Dataset records
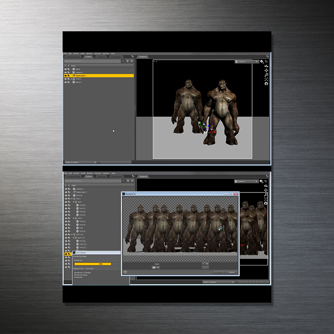This screenshot has height=334, width=334.
Task: Click the yellow rendering progress bar
Action: (93, 264)
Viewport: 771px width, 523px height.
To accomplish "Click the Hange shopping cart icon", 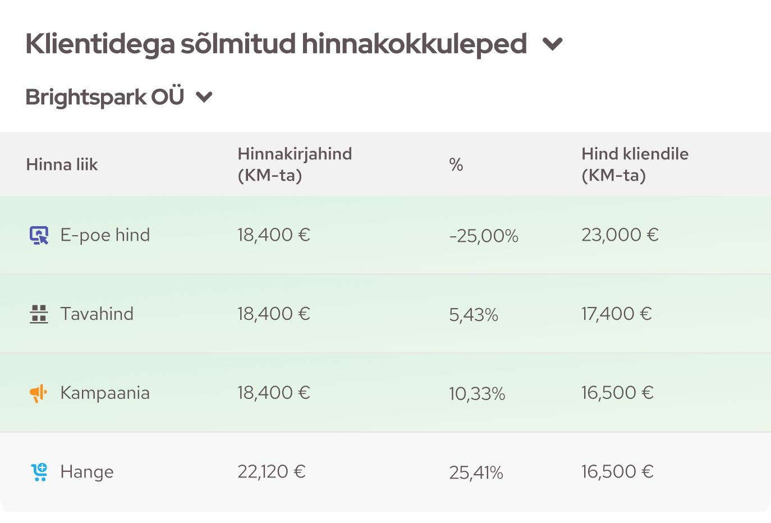I will tap(39, 472).
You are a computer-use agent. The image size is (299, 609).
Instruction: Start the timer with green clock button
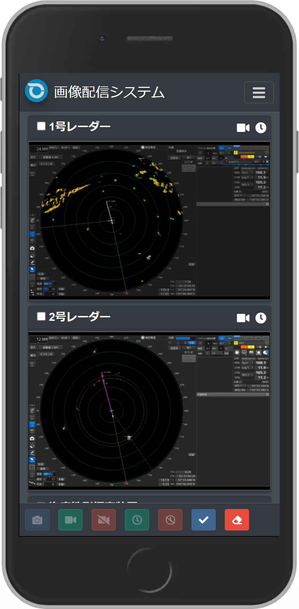click(x=137, y=520)
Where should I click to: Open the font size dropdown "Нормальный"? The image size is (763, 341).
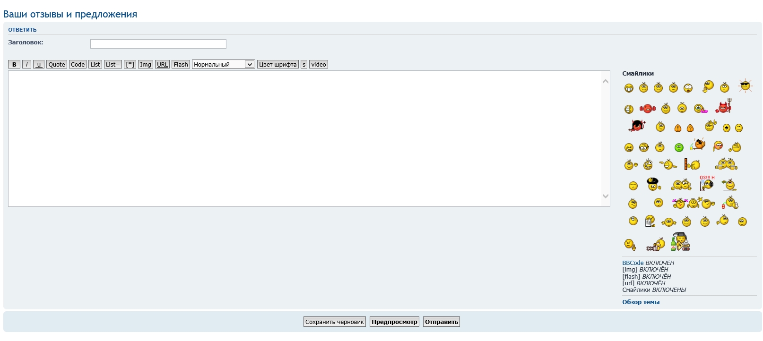click(223, 65)
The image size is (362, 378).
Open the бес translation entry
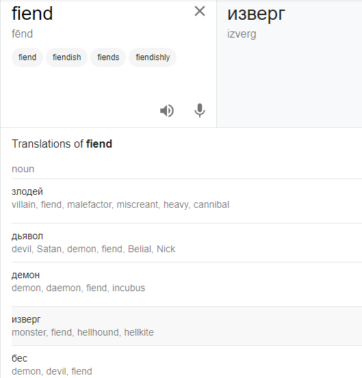point(187,362)
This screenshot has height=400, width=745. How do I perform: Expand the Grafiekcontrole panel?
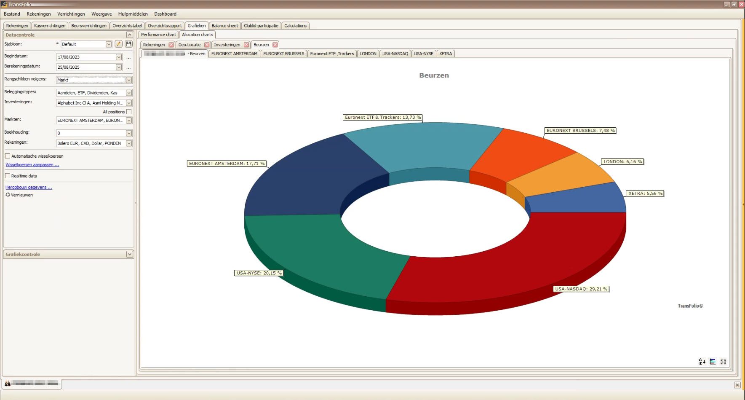click(129, 254)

#### [TASK]
Leave every picture out and retype exactly the lines of the records above from the one holding "The image size is (362, 378)." through the last, both ends included and nothing besides.

#### [EXERCISE OUTPUT]
The image size is (362, 378).
Open the бес translation entry
point(187,362)
This screenshot has height=400, width=745. How do I perform: Expand the Grafiekcontrole panel?
click(129, 254)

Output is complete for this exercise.